This demo will walk through setting up a local development flockdb instance and interacting with it via the ruby client. To play along, you need:
- java 1.6
- ant 1.7
- ruby 1.8
- mysql 5.0
Newer versions should work for all of the above.
If you haven't built flockdb yet, do that first:
$ ant
You may need to set DB_USERNAME
and DB_PASSWORD
for tests to complete (see below).
To create a set of shards for development mode, a script called setup-env.sh
is included. Make
sure mysql is running, and set these env vars so the script can talk to mysql:
$ export DB_USERNAME="root"
$ export DB_PASSWORD="password"
These are also used by config/development.conf
in flockdb.
Now run setup-env.sh
:
$ ./src/scripts/setup-env.sh
It kills and restarts flockdb, creates the flockdb_development
database if necessary, and runs
flocker.rb
to create shard configurations for graphs 1-15.
You can tell flockdb is running because it will create a flock.log
file in the current folder, and
it will respond to server_info
queries:
$ curl localhost:9990/server_info.txt
build: 20100427-172426
build_revision: 3156f9d26776bd2ddb02e78385e92cf1a271abb2
name: flockdb
start_time: Tue Apr 27 17:24:27 PDT 2010
uptime: 155343
version: 1.0
You should also be able to see that flocker.rb
created a forward and backward shard for each of 15
made-up graphs, by asking it to show you the forwarding table:
$ ./src/scripts/flocker.rb -D show
GRAPH BASE_USER_ID SHARD
1 000000000000000 -> localhost/forward_1
1 000000000000000 <- localhost/backward_1
2 000000000000000 -> localhost/forward_2
...
15 000000000000000 -> localhost/forward_15
15 000000000000000 <- localhost/backward_15
The shard config is necessary so that flockdb knows where to write edges for a graph.
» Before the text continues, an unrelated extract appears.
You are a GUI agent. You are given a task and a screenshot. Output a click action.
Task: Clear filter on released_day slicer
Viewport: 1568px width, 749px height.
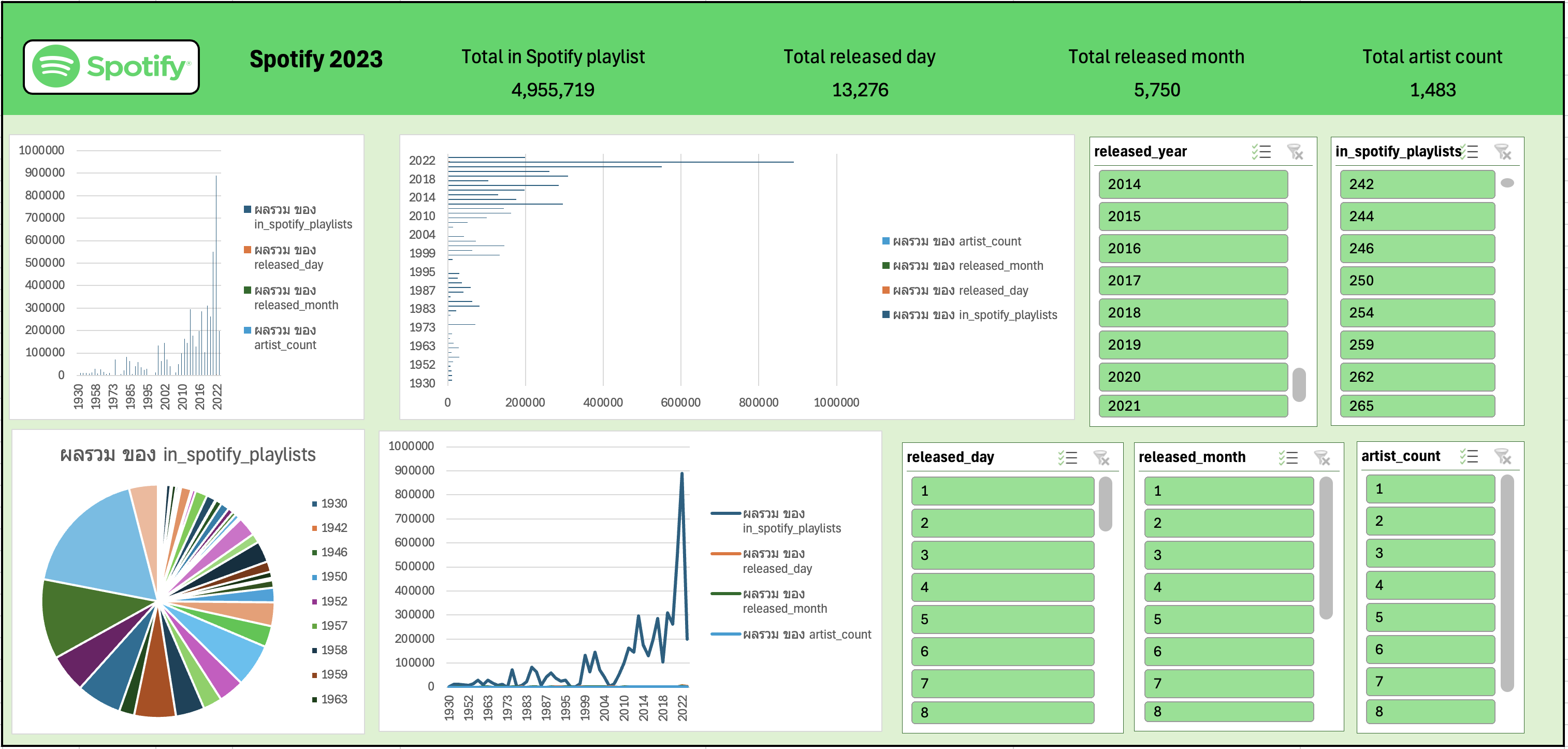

If no forwarding info is provided for a graph, any operation on that graph will throw an exception.
Now install the ruby flockdb client:
$ sudo gem install flockdb
The flockdb interface is thrift, so you can talk to it in many different languages, but the raw thrift interface isn't as expressive as the one in the ruby client, which adds some nice syntactic sugar for creating queries.
If flockdb is running, you should be able to connect with it from an irb
ruby prompt:
>> require "flockdb"
=> true
>> flock = Flock.new "localhost:7915", :graphs => { :follows => 1, :blocks => 2 }
=> #<Flock::Client:0x101505aa8 @service=..., @graphs={:follows=>1, :blocks=>2}>
Okay, in an empty database, how many people are following user 1?
>> flock.select(nil, :follows, 1).to_a
=> []
Let's make user 1 a bit more popular, then.
>> flock.add(20, :follows, 1)
=> nil
>> flock.add(21, :follows, 1)
=> nil
>> flock.add(22, :follows, 1)
=> nil
Did that help?
>> flock.select(nil, :follows, 1).to_a
=> [22, 21, 20]
Notice that the results are given in recency order, most recent first.
You can ask flocker where a shard is stored:
$ ./src/scripts/flocker.rb -D find 1 --graph 1
User_id 1, graph 1
Forward: localhost/forward_1
Backward: localhost/backward_1
In development mode, all forward edges from graph 1 are stored in a single table, so we didn't really need to ask, but it can be useful when you have a lot of shards for a graph.
The -D
means "development mode", which tells it that the flockdb is probably running on localhost.
mysql> use edges_development;
mysql> select * from backward_1_metadata where source_id=1;
+-----------+-------+-------+------------+
| source_id | count | state | updated_at |
+-----------+-------+-------+------------+
| 1 | 3 | 0 | 0 |
+-----------+-------+-------+------------+
1 row in set (0.00 sec)
So, in the backward direction, user 1 is being followed by 3 people.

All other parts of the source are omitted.